▸ **Records for the task**

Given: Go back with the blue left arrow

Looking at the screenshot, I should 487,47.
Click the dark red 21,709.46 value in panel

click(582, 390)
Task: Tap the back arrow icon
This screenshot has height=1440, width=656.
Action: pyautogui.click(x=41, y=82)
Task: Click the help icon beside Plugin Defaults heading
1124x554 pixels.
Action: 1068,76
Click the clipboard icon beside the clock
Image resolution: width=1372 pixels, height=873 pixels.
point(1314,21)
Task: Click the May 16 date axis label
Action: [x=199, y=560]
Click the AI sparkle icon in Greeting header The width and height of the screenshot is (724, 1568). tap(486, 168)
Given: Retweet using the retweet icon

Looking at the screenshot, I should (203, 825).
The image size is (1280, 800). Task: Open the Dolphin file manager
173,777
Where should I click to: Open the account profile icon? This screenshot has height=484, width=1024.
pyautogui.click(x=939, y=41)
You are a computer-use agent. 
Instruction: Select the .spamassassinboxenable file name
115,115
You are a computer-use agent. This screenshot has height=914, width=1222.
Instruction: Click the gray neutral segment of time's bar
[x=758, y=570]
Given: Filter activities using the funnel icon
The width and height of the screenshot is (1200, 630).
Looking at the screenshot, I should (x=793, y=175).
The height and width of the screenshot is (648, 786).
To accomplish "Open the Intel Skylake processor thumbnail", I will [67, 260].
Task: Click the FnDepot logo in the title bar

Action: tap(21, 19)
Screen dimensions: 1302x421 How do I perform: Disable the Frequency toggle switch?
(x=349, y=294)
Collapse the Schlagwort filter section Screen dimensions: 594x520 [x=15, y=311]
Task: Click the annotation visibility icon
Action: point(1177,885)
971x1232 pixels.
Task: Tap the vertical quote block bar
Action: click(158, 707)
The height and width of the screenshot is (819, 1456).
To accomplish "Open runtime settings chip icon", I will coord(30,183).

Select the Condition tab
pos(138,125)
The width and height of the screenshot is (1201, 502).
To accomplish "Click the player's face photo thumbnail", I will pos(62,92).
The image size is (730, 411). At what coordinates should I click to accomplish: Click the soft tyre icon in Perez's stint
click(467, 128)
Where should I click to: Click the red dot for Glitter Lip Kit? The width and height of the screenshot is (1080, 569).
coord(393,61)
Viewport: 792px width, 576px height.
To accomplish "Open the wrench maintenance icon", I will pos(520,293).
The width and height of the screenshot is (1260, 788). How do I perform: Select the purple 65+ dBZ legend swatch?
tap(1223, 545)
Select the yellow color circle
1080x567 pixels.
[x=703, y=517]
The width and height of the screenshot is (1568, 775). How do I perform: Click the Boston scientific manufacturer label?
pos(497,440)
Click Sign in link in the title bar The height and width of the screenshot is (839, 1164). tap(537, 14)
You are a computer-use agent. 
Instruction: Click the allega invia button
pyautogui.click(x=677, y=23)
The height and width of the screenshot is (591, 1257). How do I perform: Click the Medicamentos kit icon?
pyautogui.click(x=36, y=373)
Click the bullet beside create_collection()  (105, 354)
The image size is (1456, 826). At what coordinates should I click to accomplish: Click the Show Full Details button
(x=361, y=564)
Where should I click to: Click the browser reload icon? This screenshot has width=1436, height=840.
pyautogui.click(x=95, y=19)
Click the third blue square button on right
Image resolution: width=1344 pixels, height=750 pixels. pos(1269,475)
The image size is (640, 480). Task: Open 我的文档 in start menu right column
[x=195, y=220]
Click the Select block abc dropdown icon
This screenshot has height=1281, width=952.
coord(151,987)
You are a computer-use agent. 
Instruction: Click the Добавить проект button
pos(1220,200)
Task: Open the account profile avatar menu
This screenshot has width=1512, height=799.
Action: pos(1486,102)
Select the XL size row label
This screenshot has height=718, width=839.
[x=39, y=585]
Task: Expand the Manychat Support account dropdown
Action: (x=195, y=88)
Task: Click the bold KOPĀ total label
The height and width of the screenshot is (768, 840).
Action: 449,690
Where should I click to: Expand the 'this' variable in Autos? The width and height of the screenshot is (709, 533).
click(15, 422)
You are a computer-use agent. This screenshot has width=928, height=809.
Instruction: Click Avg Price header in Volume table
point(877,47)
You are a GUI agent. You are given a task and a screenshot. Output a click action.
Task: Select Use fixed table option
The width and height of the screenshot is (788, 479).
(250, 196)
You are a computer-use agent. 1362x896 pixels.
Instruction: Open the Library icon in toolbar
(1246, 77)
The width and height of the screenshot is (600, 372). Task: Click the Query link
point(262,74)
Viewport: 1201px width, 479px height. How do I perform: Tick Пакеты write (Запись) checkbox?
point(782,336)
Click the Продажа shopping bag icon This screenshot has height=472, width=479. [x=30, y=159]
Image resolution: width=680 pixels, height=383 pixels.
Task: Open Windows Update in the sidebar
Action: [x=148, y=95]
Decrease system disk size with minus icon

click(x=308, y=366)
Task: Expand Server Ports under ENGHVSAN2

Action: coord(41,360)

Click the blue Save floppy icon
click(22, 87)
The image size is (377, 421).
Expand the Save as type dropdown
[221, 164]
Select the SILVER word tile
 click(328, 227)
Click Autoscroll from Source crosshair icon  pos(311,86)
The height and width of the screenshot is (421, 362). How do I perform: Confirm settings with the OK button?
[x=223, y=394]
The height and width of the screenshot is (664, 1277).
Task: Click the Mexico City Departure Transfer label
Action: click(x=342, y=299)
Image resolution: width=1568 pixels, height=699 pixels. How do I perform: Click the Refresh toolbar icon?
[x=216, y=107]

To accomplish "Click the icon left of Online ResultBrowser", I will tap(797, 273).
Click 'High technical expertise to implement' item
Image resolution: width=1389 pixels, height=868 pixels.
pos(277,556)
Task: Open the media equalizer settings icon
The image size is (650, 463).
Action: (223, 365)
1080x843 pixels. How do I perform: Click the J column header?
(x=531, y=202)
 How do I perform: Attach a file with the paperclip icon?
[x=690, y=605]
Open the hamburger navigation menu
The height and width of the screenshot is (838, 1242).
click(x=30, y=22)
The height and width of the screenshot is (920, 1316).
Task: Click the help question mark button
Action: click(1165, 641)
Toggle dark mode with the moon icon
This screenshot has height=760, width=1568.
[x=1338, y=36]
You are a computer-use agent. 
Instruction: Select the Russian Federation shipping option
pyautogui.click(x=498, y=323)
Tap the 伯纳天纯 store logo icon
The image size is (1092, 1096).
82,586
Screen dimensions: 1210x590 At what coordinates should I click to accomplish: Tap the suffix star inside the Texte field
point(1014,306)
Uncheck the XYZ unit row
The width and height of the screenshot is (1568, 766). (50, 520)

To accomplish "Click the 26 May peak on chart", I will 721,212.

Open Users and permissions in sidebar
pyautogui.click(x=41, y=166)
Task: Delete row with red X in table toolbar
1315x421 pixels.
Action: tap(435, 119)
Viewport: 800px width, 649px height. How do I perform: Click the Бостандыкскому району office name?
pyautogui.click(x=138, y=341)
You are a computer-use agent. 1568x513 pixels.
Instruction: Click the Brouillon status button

▸ **About this task**
The whole block of entries above should be repeated exactly.

▸ **Written answer**
Given: Go back with the blue left arrow

Looking at the screenshot, I should 487,47.
Click the dark red 21,709.46 value in panel

click(582, 390)
Task: Tap the back arrow icon
This screenshot has height=1440, width=656.
Action: pyautogui.click(x=41, y=82)
Task: Click the help icon beside Plugin Defaults heading
1124x554 pixels.
Action: 1068,76
Click the clipboard icon beside the clock
Image resolution: width=1372 pixels, height=873 pixels.
point(1314,21)
Task: Click the May 16 date axis label
Action: [x=199, y=560]
Click the AI sparkle icon in Greeting header The width and height of the screenshot is (724, 1568). tap(486, 168)
Given: Retweet using the retweet icon

Looking at the screenshot, I should (203, 825).
The image size is (1280, 800). Task: Open the Dolphin file manager
173,777
Where should I click to: Open the account profile icon? This screenshot has height=484, width=1024.
pyautogui.click(x=939, y=41)
You are a computer-use agent. 
Instruction: Select the .spamassassinboxenable file name
115,115
You are a computer-use agent. This screenshot has height=914, width=1222.
Instruction: Click the gray neutral segment of time's bar
[x=758, y=570]
Given: Filter activities using the funnel icon
The width and height of the screenshot is (1200, 630).
Looking at the screenshot, I should (x=793, y=175).
The height and width of the screenshot is (648, 786).
To accomplish "Open the Intel Skylake processor thumbnail", I will [67, 260].
Task: Click the FnDepot logo in the title bar

Action: tap(21, 19)
Screen dimensions: 1302x421 How do I perform: Disable the Frequency toggle switch?
(x=349, y=294)
Collapse the Schlagwort filter section Screen dimensions: 594x520 [x=15, y=311]
Task: Click the annotation visibility icon
Action: point(1177,885)
971x1232 pixels.
Task: Tap the vertical quote block bar
Action: click(158, 707)
The height and width of the screenshot is (819, 1456).
To accomplish "Open runtime settings chip icon", I will coord(30,183).

Select the Condition tab
pos(138,125)
The width and height of the screenshot is (1201, 502).
To accomplish "Click the player's face photo thumbnail", I will pos(62,92).
The image size is (730, 411). At what coordinates should I click to accomplish: Click the soft tyre icon in Perez's stint
click(467, 128)
Where should I click to: Click the red dot for Glitter Lip Kit? The width and height of the screenshot is (1080, 569).
coord(393,61)
Viewport: 792px width, 576px height.
To accomplish "Open the wrench maintenance icon", I will pos(520,293).
The width and height of the screenshot is (1260, 788). How do I perform: Select the purple 65+ dBZ legend swatch?
tap(1223, 545)
Select the yellow color circle
1080x567 pixels.
[x=703, y=517]
The width and height of the screenshot is (1568, 775). How do I perform: Click the Boston scientific manufacturer label?
pos(497,440)
Click Sign in link in the title bar The height and width of the screenshot is (839, 1164). tap(537, 14)
You are a computer-use agent. 
Instruction: Click the allega invia button
pyautogui.click(x=677, y=23)
The height and width of the screenshot is (591, 1257). How do I perform: Click the Medicamentos kit icon?
pyautogui.click(x=36, y=373)
Click the bullet beside create_collection()  (105, 354)
The image size is (1456, 826). At what coordinates should I click to accomplish: Click the Show Full Details button
(x=361, y=564)
Where should I click to: Click the browser reload icon? This screenshot has width=1436, height=840.
pyautogui.click(x=95, y=19)
Click the third blue square button on right
Image resolution: width=1344 pixels, height=750 pixels. pos(1269,475)
The image size is (640, 480). Task: Open 我的文档 in start menu right column
[x=195, y=220]
Click the Select block abc dropdown icon
This screenshot has height=1281, width=952.
coord(151,987)
You are a computer-use agent. 
Instruction: Click the Добавить проект button
pos(1220,200)
Task: Open the account profile avatar menu
This screenshot has width=1512, height=799.
Action: pos(1486,102)
Select the XL size row label
This screenshot has height=718, width=839.
[x=39, y=585]
Task: Expand the Manychat Support account dropdown
Action: (x=195, y=88)
Task: Click the bold KOPĀ total label
The height and width of the screenshot is (768, 840).
Action: 449,690
Where should I click to: Expand the 'this' variable in Autos? The width and height of the screenshot is (709, 533).
click(15, 422)
You are a computer-use agent. This screenshot has width=928, height=809.
Instruction: Click Avg Price header in Volume table
point(877,47)
You are a GUI agent. You are given a task and a screenshot. Output a click action.
Task: Select Use fixed table option
The width and height of the screenshot is (788, 479).
(250, 196)
You are a computer-use agent. 1362x896 pixels.
Instruction: Open the Library icon in toolbar
(1246, 77)
The width and height of the screenshot is (600, 372). Task: Click the Query link
point(262,74)
Viewport: 1201px width, 479px height. How do I perform: Tick Пакеты write (Запись) checkbox?
point(782,336)
Click the Продажа shopping bag icon This screenshot has height=472, width=479. [x=30, y=159]
Image resolution: width=680 pixels, height=383 pixels.
Task: Open Windows Update in the sidebar
Action: [x=148, y=95]
Decrease system disk size with minus icon

click(x=308, y=366)
Task: Expand Server Ports under ENGHVSAN2

Action: coord(41,360)

Click the blue Save floppy icon
click(22, 87)
The image size is (377, 421).
Expand the Save as type dropdown
[221, 164]
Select the SILVER word tile
 click(328, 227)
Click Autoscroll from Source crosshair icon  pos(311,86)
The height and width of the screenshot is (421, 362). How do I perform: Confirm settings with the OK button?
[x=223, y=394]
The height and width of the screenshot is (664, 1277).
Task: Click the Mexico City Departure Transfer label
Action: click(x=342, y=299)
Image resolution: width=1568 pixels, height=699 pixels. How do I perform: Click the Refresh toolbar icon?
[x=216, y=107]

To accomplish "Click the icon left of Online ResultBrowser", I will tap(797, 273).
Click 'High technical expertise to implement' item
Image resolution: width=1389 pixels, height=868 pixels.
pos(277,556)
Task: Open the media equalizer settings icon
The image size is (650, 463).
Action: (223, 365)
1080x843 pixels. How do I perform: Click the J column header?
(x=531, y=202)
 How do I perform: Attach a file with the paperclip icon?
[x=690, y=605]
Open the hamburger navigation menu
The height and width of the screenshot is (838, 1242).
click(x=30, y=22)
The height and width of the screenshot is (920, 1316).
Task: Click the help question mark button
Action: click(1165, 641)
Toggle dark mode with the moon icon
This screenshot has height=760, width=1568.
[x=1338, y=36]
You are a computer-use agent. 
Instruction: Select the Russian Federation shipping option
pyautogui.click(x=498, y=323)
Tap the 伯纳天纯 store logo icon
The image size is (1092, 1096).
82,586
Screen dimensions: 1210x590 At what coordinates should I click to accomplish: Tap the suffix star inside the Texte field
point(1014,306)
Uncheck the XYZ unit row
The width and height of the screenshot is (1568, 766). (50, 520)

To accomplish "Click the 26 May peak on chart", I will 721,212.

Open Users and permissions in sidebar
pyautogui.click(x=41, y=166)
Task: Delete row with red X in table toolbar
1315x421 pixels.
Action: tap(435, 119)
Viewport: 800px width, 649px height. How do I perform: Click the Бостандыкскому району office name?
pyautogui.click(x=138, y=341)
You are a computer-use agent. 1568x513 pixels.
Instruction: Click the Brouillon status button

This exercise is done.